══ Excerpted passage ══

Within ten years the building fund had raised over $1,600 and on 12/22/1924, the lodge bought the old First Presbyterian Church building at 1625 Emerson St. in Evanston on contract for $10,000. They rented it out to St. Paul Methodist Episcopal Church. In 1934, the property was sold to Dr. Thomas for $6,500. Meetings were then held for the next 20 years at the Swedish Fraternal Hall, 1415 Sherman Ave., Evanston, IL.
In 1949, Sons of Norway voted to allow women membership and the Daughters of Norway were united with Sons of Norway. The name of the Building Society was changed to the Skjold Building Society and all male and female members were given membership.
1956 and 1958 were special years; with Skjold Lodge hosting the 1956 5th District Convention in Evanston and, along with seven other lodges, hosting the 1958 Sons of Norway Supreme Convention in Chicago. And, in 1957 Ralph Burch began printing and distributing the Skjold News.
In 1959 the Skjold Building Society purchased a building with two acres of wooded grounds at 1537 Wagner Road in Glenview, IL, for $26,500 with a mortgage of $19,500 from the Supreme Lodge. As a home for the lodge during the following years, members enjoyed many special events and dinners. In June 1966 Skjold again hosted the 5th District Convention in Highland Park.
Skjold received the original official Sons of Norway flag on January 16, 1970, in honor of Skjold member Conrad Okerwall, who submitted the winning design in the Sons of Norway flag contest. In April 1970, at Skjolds 60th anniversary, a ceremony was held at which the mortgage on the hall was burned. Unfortunately, on September 21, 1971, the hall was completely gutted by fire; its contents were a total loss. Zoning laws at that time did not permit rebuilding a lodge hall, so the lodge once again had to look for a rental hall for its monthly meetings. The two acres of land were sold on June 8, 1977. Meetings and social events were then held at Highcrest Center, Wilmette, IL
In 1979 the Skjold Building Society joined with Normennenes Singing Society, the Danish American Athletic Club, and Dania Society to form the Scandinavian American Cultural Society (SACS) for the purpose of purchasing a home for the four organizations. In October 1980 the four organizations purchased a large Elks Club and six acres on Wilke Road in Arlington Heights and named it the Scandinavian Club. During the years that followed the four organizations enjoyed working together, planning programs and special events. Members and guests also enjoyed the fine Scandinavian food served in the dining
room. Skjold membership tripled at this time. In 1981, Saga Lodge merged with Skjold.

═══

> Goal A:
Transcribe the portion of the Skjold Lodge history between "1956 and 1958" and "in Highland Park.", inclusive.

══ Data shown ══

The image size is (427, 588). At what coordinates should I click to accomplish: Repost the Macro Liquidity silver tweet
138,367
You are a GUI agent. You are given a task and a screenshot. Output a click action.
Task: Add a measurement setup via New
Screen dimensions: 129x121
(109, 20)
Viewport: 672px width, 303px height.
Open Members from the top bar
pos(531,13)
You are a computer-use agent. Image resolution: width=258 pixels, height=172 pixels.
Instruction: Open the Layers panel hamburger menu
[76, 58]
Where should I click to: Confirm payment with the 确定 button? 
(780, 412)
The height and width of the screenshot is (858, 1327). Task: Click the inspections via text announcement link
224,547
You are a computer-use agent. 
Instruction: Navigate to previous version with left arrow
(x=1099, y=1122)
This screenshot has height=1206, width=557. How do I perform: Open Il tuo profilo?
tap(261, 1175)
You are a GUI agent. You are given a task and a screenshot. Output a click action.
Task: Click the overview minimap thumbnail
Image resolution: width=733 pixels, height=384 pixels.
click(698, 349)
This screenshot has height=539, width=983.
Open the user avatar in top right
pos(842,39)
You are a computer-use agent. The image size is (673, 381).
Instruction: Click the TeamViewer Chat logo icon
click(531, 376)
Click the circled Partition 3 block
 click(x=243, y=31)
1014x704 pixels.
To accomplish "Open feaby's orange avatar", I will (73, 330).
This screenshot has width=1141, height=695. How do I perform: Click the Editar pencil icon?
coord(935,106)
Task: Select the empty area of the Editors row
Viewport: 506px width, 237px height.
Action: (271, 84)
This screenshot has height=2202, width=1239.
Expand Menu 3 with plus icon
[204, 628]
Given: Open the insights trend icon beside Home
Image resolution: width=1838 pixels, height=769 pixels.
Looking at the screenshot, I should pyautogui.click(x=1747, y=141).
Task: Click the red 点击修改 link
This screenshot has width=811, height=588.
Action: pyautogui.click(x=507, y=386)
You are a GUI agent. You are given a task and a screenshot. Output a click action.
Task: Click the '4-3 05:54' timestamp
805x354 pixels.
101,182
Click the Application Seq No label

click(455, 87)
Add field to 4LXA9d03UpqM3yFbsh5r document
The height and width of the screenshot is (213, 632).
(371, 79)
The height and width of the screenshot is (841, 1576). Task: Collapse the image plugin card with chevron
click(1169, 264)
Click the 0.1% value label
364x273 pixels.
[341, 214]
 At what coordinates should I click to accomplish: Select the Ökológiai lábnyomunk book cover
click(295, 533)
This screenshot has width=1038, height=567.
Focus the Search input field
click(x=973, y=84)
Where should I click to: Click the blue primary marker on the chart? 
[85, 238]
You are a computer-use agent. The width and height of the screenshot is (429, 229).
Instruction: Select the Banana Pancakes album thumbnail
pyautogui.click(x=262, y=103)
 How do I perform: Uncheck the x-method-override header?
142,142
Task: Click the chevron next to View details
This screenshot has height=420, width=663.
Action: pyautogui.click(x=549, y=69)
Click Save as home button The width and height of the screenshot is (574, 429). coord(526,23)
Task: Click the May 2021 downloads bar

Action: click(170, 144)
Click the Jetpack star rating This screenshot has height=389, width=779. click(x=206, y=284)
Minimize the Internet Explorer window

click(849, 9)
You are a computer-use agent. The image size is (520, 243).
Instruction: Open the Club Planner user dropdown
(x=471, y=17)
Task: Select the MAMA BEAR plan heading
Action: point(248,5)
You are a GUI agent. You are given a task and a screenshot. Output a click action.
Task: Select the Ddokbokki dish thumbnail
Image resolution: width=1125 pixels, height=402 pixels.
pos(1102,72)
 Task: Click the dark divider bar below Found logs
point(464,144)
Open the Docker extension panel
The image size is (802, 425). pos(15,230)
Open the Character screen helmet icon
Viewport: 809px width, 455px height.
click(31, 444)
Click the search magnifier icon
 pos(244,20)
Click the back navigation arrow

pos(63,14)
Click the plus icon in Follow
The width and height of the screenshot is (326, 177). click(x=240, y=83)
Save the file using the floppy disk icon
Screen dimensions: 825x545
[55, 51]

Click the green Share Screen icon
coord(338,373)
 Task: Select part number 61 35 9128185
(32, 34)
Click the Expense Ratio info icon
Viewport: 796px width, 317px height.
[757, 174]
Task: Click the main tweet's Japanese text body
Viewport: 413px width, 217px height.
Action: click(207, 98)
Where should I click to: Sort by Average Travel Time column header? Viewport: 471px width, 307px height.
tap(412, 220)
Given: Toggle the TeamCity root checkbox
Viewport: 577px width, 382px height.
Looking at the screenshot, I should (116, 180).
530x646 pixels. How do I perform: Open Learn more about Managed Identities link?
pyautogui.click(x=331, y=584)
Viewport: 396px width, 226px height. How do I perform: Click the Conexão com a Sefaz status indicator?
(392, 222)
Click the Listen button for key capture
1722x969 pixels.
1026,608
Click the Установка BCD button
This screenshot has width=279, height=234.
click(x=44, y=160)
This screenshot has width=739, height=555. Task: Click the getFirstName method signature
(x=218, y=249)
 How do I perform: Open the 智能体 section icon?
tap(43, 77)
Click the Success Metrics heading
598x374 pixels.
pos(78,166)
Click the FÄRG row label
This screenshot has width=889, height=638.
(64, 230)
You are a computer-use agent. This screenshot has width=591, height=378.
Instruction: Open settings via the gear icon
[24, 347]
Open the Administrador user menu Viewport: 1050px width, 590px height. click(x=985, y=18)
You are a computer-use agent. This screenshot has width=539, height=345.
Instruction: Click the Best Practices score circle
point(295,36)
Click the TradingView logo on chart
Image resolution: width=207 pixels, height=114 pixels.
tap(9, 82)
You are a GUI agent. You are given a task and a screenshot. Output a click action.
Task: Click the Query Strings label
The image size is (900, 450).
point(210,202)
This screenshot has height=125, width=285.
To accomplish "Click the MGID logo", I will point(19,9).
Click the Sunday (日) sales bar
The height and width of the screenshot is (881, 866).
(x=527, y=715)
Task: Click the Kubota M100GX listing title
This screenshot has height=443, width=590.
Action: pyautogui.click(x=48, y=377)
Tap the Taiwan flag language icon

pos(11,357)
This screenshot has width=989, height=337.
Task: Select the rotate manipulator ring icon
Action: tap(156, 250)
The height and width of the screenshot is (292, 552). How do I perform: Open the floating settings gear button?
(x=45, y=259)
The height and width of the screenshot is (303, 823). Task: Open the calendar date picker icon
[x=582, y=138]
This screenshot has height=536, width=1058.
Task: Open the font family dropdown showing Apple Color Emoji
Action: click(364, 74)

═══

> Goal B:
Format the lines of the entries between the first line and the line holding "click(698, 349)", inclusive, as a Markdown table with the columns No. and Line, omitting any blank lines.

> Full output A:
1956 and 1958 were special years; with Skjold Lodge hosting the 1956 5th District Convention in Evanston and, along with seven other lodges, hosting the 1958 Sons of Norway Supreme Convention in Chicago. And, in 1957 Ralph Burch began printing and distributing the Skjold News.
In 1959 the Skjold Building Society purchased a building with two acres of wooded grounds at 1537 Wagner Road in Glenview, IL, for $26,500 with a mortgage of $19,500 from the Supreme Lodge. As a home for the lodge during the following years, members enjoyed many special events and dinners. In June 1966 Skjold again hosted the 5th District Convention in Highland Park.

> Full output B:
| No. | Line |
|---|---|
| 1 | The image size is (427, 588). At what coordinates should I click to accomplish: Repost the Macro Liquidity silver tweet |
| 2 | 138,367 |
| 3 | You are a GUI agent. You are given a task and a screenshot. Output a click action. |
| 4 | Task: Add a measurement setup via New |
| 5 | Screen dimensions: 129x121 |
| 6 | (109, 20) |
| 7 | Viewport: 672px width, 303px height. |
| 8 | Open Members from the top bar |
| 9 | pos(531,13) |
| 10 | You are a computer-use agent. Image resolution: width=258 pixels, height=172 pixels. |
| 11 | Instruction: Open the Layers panel hamburger menu |
| 12 | [76, 58] |
| 13 | Where should I click to: Confirm payment with the 确定 button?  |
| 14 | (780, 412) |
| 15 | The height and width of the screenshot is (858, 1327). Task: Click the inspections via text announcement link |
| 16 | 224,547 |
| 17 | You are a computer-use agent.  |
| 18 | Instruction: Navigate to previous version with left arrow |
| 19 | (x=1099, y=1122) |
| 20 | This screenshot has height=1206, width=557. How do I perform: Open Il tuo profilo? |
| 21 | tap(261, 1175) |
| 22 | You are a GUI agent. You are given a task and a screenshot. Output a click action. |
| 23 | Task: Click the overview minimap thumbnail |
| 24 | Image resolution: width=733 pixels, height=384 pixels. |
| 25 | click(698, 349) |